A matching grants program will also be implemented to support 700 subsistence and semi-commercial farmers, together with 20 producers’ organizations, as well as micro- and small enterprises, to increase productivity and access to markets. Additionally, the project will strengthen the management of Samoa’s shared oceanic and coastal fisheries by improving surveillance, increasing national engagement in formal fisheries negotiations and growing Samoa’s capacity to export fish and fish products.
“Delivering sustainable, consistent benefits from our agriculture and fisheries sectors is critical to the economic prosperity of Samoa,” said Hon. Lopao'o Natanielu Mua, Samoa’s Minister for Agriculture and Fisheries. “Guided by our Agriculture Sector Plan, we look forward to working with the World Bank to achieve our goal of increased food, improved nutrition and more secure incomes for Samoans.”

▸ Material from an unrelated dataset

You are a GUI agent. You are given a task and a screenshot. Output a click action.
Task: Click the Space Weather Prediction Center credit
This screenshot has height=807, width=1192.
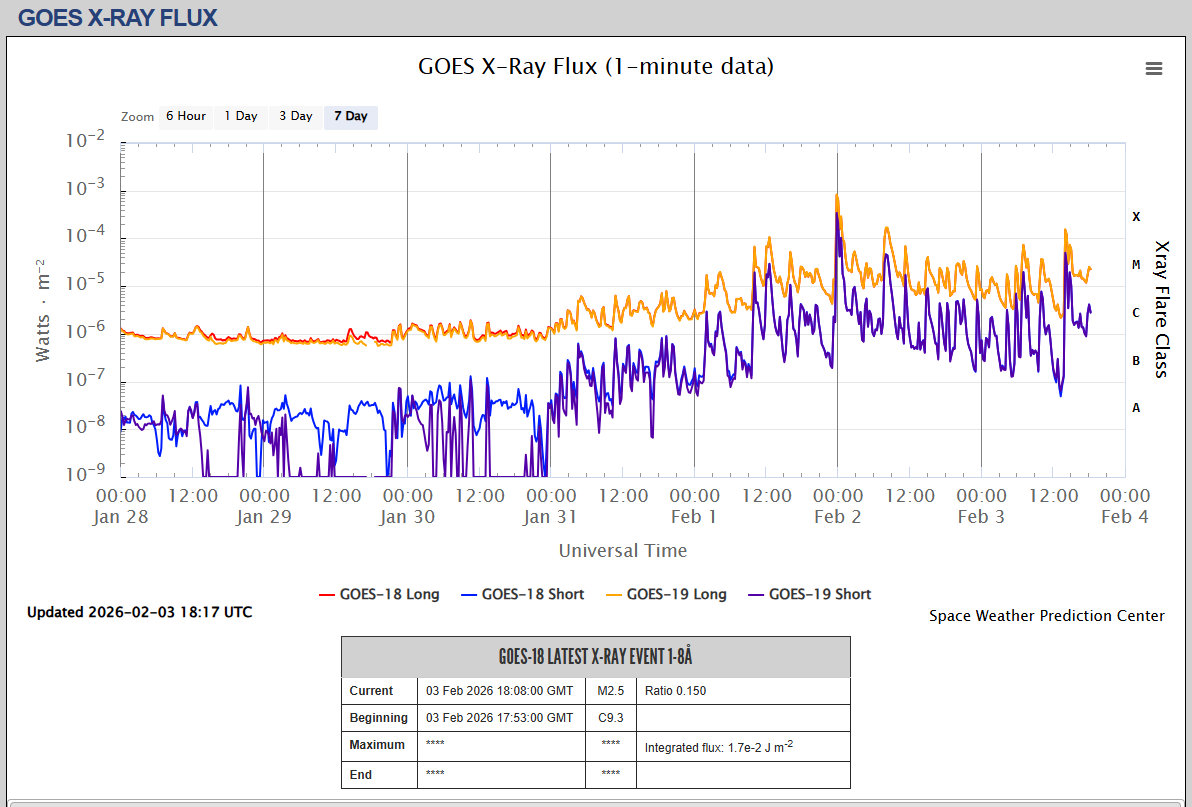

“Our work in the Pacific has demonstrated that investments in public infrastructure and access to finance for smallholder farmers can transform the agricultural and fisheries sectors in a country like Samoa”, said Michel Kerf, Country Director for Papua New Guinea and the Pacific Islands. “We are proud to be working with the Government of Samoa to create a more commercially-oriented sector, which will support Samoan farming and fishing households gain greater access to market and increase the availability of locally produced food.”
While 97 percent of Samoa’s 30,000 households grow crops or raise livestock, Samoan agriculture and fisheries are vulnerable to the adverse impacts of climate change. Like many Pacific countries, Samoa also faces economic challenges related to its small size and remoteness. Samoa’s economic growth is also constrained by high prevalence of non-communicable diseases including diabetes, stroke and heart disease.
With these challenges in mind, the project includes training and support for the government to integrate climate adaptation measures into agriculture, fisheries and food security policies and planning, and support women’s participation in these sectors by offering at least 30 percent of matching grants to female farmers and fishers; with evidence showing that an increase in women’s income generating opportunities often leads to improved nutrition at home. The project will also incorporate measures to promote healthy eating in Samoa, including through vegetable gardens in primary schools throughout Samoa.
The $20m grant comes from the International Development Association (IDA), the World Bank’s fund for the most in-need countries, with the International Fund for Agriculture Development (IFAD) contributing an additional $3.6 million to the project, which will be implemented by Samoa’s Ministry of Agriculture and Fisheries.